### Given exercise
Swap "chat title" for "conversation header" in the items, starting with the line that contains "The height and" and going on through the last item. Write out only those lines, change nothing else, and leave out the pictures.

### Stored data

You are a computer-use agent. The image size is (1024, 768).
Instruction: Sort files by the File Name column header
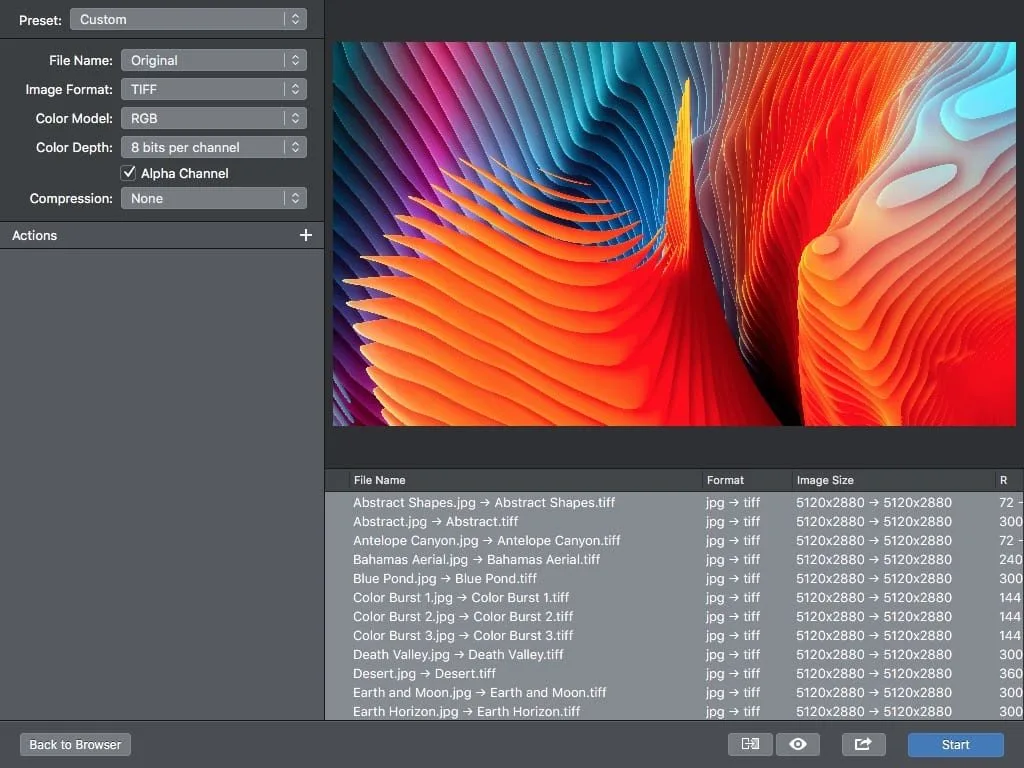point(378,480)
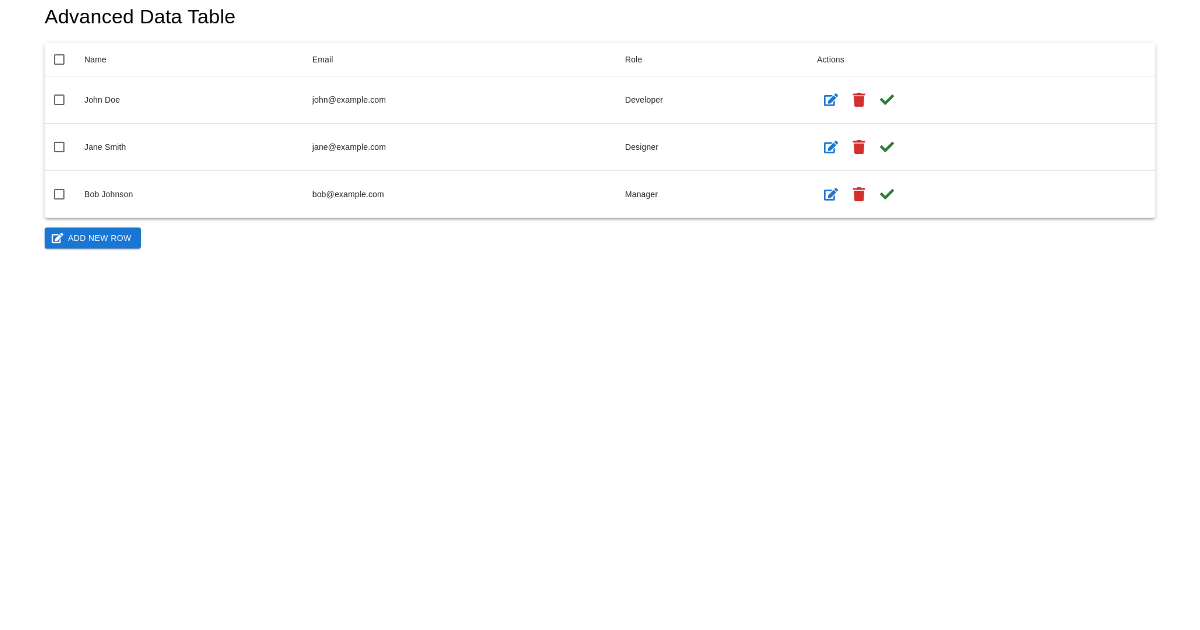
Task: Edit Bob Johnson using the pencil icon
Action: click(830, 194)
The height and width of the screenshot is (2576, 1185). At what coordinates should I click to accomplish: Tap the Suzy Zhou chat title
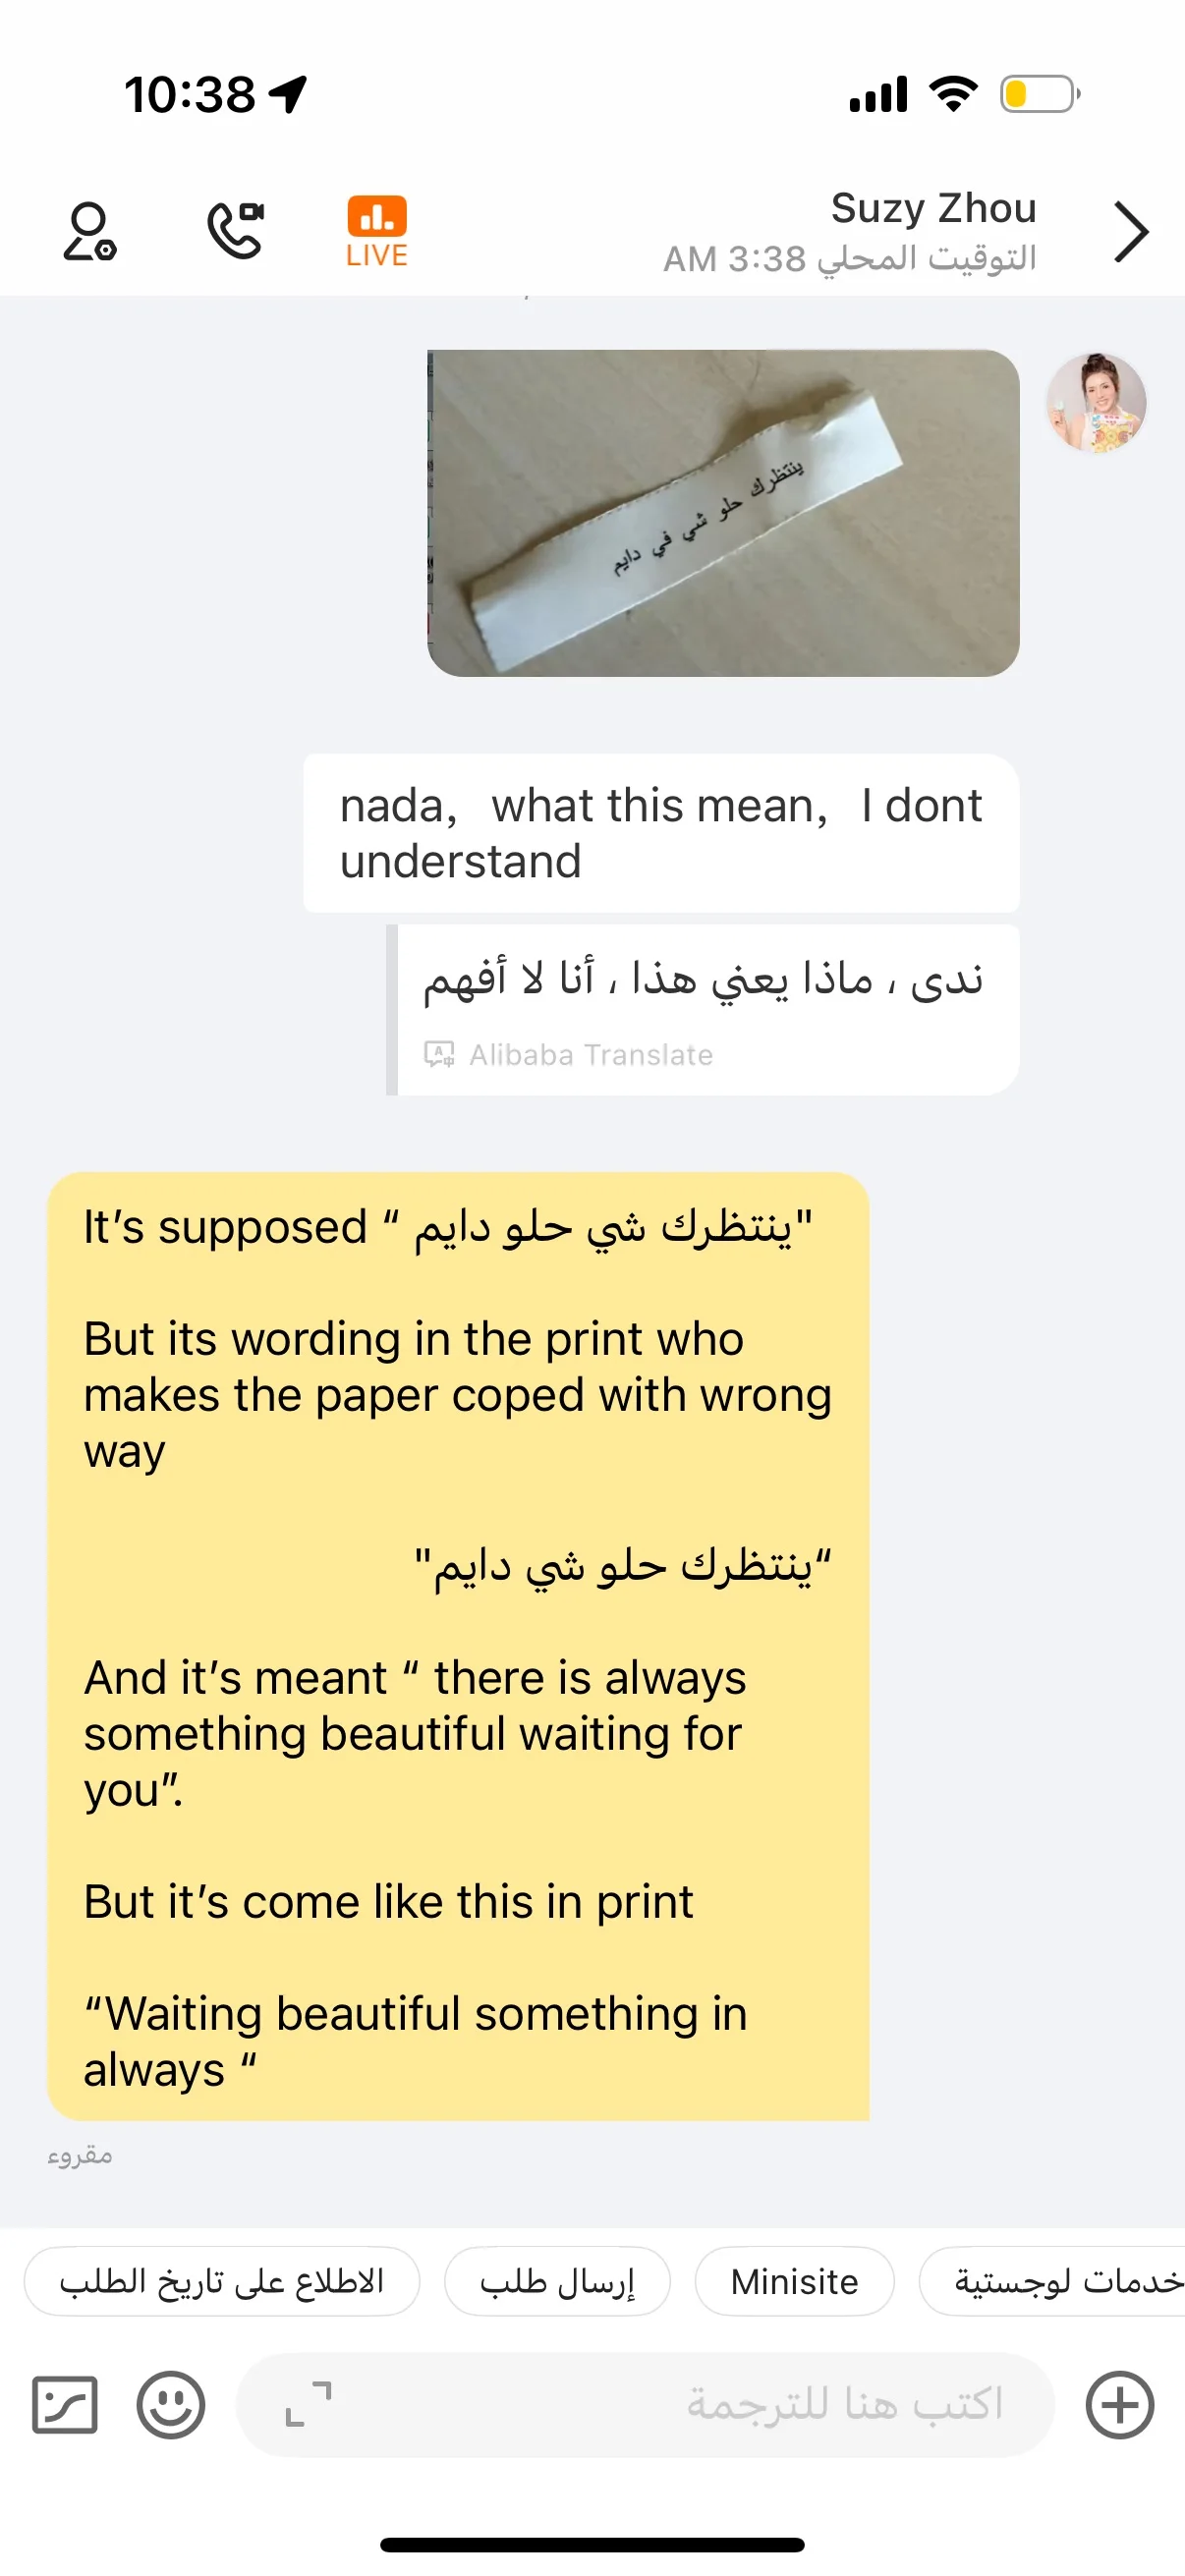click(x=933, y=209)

### Exercise solution
The height and width of the screenshot is (2576, 1185). At what coordinates should I click to accomplish: Tap the Suzy Zhou conversation header
click(x=933, y=209)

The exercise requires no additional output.